## start

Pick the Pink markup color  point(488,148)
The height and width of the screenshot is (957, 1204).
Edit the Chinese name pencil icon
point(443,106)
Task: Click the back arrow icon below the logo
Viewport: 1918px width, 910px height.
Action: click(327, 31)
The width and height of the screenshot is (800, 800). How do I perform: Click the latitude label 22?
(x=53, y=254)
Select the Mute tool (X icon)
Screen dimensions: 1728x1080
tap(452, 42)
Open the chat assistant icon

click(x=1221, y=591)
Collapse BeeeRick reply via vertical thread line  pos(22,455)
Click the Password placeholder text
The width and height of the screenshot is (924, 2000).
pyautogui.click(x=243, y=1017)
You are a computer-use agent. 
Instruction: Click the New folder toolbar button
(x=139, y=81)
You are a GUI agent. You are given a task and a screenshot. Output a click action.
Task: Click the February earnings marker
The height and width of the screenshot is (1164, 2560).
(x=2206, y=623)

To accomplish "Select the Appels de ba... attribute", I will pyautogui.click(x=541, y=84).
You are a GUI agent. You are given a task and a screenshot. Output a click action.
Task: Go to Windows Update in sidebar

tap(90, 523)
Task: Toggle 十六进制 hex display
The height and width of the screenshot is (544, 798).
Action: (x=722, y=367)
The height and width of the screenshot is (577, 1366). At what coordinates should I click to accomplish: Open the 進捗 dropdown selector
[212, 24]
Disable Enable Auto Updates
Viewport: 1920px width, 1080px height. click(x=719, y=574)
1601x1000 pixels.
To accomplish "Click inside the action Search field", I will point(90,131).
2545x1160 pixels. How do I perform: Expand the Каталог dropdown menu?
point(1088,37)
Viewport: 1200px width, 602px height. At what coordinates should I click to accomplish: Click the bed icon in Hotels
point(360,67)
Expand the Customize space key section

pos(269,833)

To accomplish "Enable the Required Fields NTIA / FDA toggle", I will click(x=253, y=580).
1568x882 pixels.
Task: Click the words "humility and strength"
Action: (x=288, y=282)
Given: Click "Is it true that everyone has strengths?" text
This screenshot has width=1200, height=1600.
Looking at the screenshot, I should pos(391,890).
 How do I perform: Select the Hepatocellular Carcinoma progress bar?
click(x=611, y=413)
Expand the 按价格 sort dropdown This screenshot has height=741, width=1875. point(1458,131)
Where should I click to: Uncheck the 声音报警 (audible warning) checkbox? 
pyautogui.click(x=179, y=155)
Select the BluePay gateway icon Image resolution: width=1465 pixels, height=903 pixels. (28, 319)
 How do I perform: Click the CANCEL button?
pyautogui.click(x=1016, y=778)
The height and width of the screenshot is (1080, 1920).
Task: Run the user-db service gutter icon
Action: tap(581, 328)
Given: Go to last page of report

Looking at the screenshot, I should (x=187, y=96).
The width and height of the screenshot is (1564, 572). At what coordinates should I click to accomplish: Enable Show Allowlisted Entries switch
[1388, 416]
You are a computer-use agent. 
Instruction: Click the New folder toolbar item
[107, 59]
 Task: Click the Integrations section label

## end

WORK TO BE COMPLETED: Reproduce all of the records above word for word.

EXPECTED ANSWER:
Pick the Pink markup color  point(488,148)
The height and width of the screenshot is (957, 1204).
Edit the Chinese name pencil icon
point(443,106)
Task: Click the back arrow icon below the logo
Viewport: 1918px width, 910px height.
Action: click(327, 31)
The width and height of the screenshot is (800, 800). How do I perform: Click the latitude label 22?
(x=53, y=254)
Select the Mute tool (X icon)
Screen dimensions: 1728x1080
tap(452, 42)
Open the chat assistant icon

click(x=1221, y=591)
Collapse BeeeRick reply via vertical thread line  pos(22,455)
Click the Password placeholder text
The width and height of the screenshot is (924, 2000).
pyautogui.click(x=243, y=1017)
You are a computer-use agent. 
Instruction: Click the New folder toolbar button
(x=139, y=81)
You are a GUI agent. You are given a task and a screenshot. Output a click action.
Task: Click the February earnings marker
The height and width of the screenshot is (1164, 2560).
(x=2206, y=623)

To accomplish "Select the Appels de ba... attribute", I will pyautogui.click(x=541, y=84).
You are a GUI agent. You are given a task and a screenshot. Output a click action.
Task: Go to Windows Update in sidebar

tap(90, 523)
Task: Toggle 十六进制 hex display
The height and width of the screenshot is (544, 798).
Action: (x=722, y=367)
The height and width of the screenshot is (577, 1366). At what coordinates should I click to accomplish: Open the 進捗 dropdown selector
[212, 24]
Disable Enable Auto Updates
Viewport: 1920px width, 1080px height. click(x=719, y=574)
1601x1000 pixels.
To accomplish "Click inside the action Search field", I will point(90,131).
2545x1160 pixels. How do I perform: Expand the Каталог dropdown menu?
point(1088,37)
Viewport: 1200px width, 602px height. At what coordinates should I click to accomplish: Click the bed icon in Hotels
point(360,67)
Expand the Customize space key section

pos(269,833)

To accomplish "Enable the Required Fields NTIA / FDA toggle", I will click(x=253, y=580).
1568x882 pixels.
Task: Click the words "humility and strength"
Action: (x=288, y=282)
Given: Click "Is it true that everyone has strengths?" text
This screenshot has width=1200, height=1600.
Looking at the screenshot, I should pos(391,890).
 How do I perform: Select the Hepatocellular Carcinoma progress bar?
click(x=611, y=413)
Expand the 按价格 sort dropdown This screenshot has height=741, width=1875. point(1458,131)
Where should I click to: Uncheck the 声音报警 (audible warning) checkbox? 
pyautogui.click(x=179, y=155)
Select the BluePay gateway icon Image resolution: width=1465 pixels, height=903 pixels. (28, 319)
 How do I perform: Click the CANCEL button?
pyautogui.click(x=1016, y=778)
The height and width of the screenshot is (1080, 1920).
Task: Run the user-db service gutter icon
Action: tap(581, 328)
Given: Go to last page of report

Looking at the screenshot, I should (x=187, y=96).
The width and height of the screenshot is (1564, 572). At what coordinates should I click to accomplish: Enable Show Allowlisted Entries switch
[1388, 416]
You are a computer-use agent. 
Instruction: Click the New folder toolbar item
[107, 59]
 Task: Click the Integrations section label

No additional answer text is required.